**PROBLEM STATEMENT**
All that should come back is the lines of the data below from the one containing "Task: Click the /sbin folder icon" to the one containing "This screenshot has width=877, height=588.", inclusive, exactly as they stand.

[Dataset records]
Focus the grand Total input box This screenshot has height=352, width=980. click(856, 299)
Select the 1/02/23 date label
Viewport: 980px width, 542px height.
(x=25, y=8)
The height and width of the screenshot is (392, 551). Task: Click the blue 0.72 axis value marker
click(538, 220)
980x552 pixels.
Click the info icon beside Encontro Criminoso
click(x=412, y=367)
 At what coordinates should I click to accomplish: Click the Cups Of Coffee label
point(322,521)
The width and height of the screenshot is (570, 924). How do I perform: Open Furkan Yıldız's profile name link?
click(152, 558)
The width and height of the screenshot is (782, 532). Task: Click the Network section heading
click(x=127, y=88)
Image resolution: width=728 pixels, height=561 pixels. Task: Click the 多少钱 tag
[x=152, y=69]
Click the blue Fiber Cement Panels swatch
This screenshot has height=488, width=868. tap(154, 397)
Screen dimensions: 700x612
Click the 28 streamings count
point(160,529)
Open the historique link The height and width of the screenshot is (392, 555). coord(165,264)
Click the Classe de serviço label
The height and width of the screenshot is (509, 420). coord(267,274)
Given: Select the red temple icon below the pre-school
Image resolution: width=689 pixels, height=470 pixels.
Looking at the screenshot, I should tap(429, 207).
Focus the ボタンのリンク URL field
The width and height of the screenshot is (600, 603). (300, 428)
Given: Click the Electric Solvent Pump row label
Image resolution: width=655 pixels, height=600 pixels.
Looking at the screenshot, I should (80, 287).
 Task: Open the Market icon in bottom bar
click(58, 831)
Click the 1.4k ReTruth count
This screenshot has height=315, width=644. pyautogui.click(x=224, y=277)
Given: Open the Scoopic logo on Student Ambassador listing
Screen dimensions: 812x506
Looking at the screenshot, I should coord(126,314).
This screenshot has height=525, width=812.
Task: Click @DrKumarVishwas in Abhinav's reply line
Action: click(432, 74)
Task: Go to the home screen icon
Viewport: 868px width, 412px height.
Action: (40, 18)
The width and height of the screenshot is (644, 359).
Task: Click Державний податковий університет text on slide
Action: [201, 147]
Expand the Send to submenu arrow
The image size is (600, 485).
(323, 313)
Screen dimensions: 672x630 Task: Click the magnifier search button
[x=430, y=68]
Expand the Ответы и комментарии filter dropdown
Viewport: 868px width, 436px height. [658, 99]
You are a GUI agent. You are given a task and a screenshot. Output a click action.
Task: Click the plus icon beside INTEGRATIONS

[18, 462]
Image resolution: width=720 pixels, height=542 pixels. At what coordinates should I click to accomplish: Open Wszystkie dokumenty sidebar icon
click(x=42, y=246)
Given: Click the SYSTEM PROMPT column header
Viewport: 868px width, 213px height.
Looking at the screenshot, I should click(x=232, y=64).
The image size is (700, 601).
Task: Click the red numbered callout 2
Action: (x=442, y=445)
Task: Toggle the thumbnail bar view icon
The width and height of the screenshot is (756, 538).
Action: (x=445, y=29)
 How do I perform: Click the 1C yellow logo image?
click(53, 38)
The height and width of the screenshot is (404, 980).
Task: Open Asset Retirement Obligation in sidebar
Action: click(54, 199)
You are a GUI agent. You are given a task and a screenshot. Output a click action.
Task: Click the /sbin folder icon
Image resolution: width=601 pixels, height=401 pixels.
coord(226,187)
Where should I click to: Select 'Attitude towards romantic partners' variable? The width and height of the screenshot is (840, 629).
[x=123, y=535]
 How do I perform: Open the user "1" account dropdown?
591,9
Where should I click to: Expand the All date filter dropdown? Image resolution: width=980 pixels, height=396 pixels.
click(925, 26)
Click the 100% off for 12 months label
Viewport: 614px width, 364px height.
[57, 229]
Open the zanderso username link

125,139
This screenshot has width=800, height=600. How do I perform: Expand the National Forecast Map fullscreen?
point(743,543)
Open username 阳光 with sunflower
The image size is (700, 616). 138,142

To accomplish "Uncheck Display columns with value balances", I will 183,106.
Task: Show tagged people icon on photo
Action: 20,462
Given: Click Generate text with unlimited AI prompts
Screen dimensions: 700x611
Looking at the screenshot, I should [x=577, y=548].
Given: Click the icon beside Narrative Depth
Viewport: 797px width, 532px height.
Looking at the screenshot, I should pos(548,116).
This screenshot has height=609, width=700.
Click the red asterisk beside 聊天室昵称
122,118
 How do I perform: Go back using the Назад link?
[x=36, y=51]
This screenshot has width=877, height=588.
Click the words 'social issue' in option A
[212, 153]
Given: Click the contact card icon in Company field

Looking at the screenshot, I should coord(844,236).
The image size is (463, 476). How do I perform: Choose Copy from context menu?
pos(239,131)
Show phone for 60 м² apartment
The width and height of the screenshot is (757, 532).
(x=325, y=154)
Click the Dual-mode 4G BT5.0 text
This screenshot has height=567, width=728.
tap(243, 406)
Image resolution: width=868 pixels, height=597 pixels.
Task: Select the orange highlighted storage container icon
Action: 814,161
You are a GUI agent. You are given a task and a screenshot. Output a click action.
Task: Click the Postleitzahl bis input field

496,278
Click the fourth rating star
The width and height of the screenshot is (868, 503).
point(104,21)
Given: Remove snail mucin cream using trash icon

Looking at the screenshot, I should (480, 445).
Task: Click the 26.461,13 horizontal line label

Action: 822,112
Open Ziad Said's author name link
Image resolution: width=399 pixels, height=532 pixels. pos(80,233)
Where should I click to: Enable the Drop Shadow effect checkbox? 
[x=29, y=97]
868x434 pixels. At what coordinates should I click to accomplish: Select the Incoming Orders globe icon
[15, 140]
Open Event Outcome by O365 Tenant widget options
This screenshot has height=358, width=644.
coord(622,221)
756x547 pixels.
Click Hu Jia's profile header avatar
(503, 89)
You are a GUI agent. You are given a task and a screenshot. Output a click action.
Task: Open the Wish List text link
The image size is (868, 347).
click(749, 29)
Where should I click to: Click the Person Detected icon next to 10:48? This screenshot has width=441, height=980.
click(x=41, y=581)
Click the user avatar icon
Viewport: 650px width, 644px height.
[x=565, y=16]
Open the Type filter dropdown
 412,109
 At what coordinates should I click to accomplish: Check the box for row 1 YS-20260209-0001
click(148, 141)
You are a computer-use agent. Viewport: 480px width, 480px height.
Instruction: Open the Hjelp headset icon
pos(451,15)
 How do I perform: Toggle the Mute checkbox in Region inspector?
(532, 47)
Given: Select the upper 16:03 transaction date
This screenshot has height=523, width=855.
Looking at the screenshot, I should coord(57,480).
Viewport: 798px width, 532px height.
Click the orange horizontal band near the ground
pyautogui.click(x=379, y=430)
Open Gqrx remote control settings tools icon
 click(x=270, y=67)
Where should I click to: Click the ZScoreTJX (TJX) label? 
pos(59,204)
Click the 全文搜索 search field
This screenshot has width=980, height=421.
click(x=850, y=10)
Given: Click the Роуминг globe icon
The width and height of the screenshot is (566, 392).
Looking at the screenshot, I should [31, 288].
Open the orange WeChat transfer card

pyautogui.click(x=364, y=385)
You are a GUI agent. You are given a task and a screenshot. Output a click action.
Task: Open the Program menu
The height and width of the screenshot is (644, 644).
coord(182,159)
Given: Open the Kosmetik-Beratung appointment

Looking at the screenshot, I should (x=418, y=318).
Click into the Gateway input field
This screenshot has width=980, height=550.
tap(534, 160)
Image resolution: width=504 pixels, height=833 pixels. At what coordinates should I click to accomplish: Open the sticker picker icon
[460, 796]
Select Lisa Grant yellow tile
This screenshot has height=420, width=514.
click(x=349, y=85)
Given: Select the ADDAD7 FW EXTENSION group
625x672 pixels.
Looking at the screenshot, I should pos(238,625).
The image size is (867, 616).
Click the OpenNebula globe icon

**ANSWER BOX**
Task: Click the /sbin folder icon
Image resolution: width=601 pixels, height=401 pixels.
coord(226,187)
Where should I click to: Select 'Attitude towards romantic partners' variable? The width and height of the screenshot is (840, 629).
[x=123, y=535]
 How do I perform: Open the user "1" account dropdown?
591,9
Where should I click to: Expand the All date filter dropdown? Image resolution: width=980 pixels, height=396 pixels.
click(925, 26)
Click the 100% off for 12 months label
Viewport: 614px width, 364px height.
[57, 229]
Open the zanderso username link

125,139
This screenshot has width=800, height=600. How do I perform: Expand the National Forecast Map fullscreen?
point(743,543)
Open username 阳光 with sunflower
The image size is (700, 616). 138,142

To accomplish "Uncheck Display columns with value balances", I will 183,106.
Task: Show tagged people icon on photo
Action: 20,462
Given: Click Generate text with unlimited AI prompts
Screen dimensions: 700x611
Looking at the screenshot, I should [x=577, y=548].
Given: Click the icon beside Narrative Depth
Viewport: 797px width, 532px height.
Looking at the screenshot, I should pos(548,116).
This screenshot has height=609, width=700.
Click the red asterisk beside 聊天室昵称
122,118
 How do I perform: Go back using the Назад link?
[x=36, y=51]
This screenshot has width=877, height=588.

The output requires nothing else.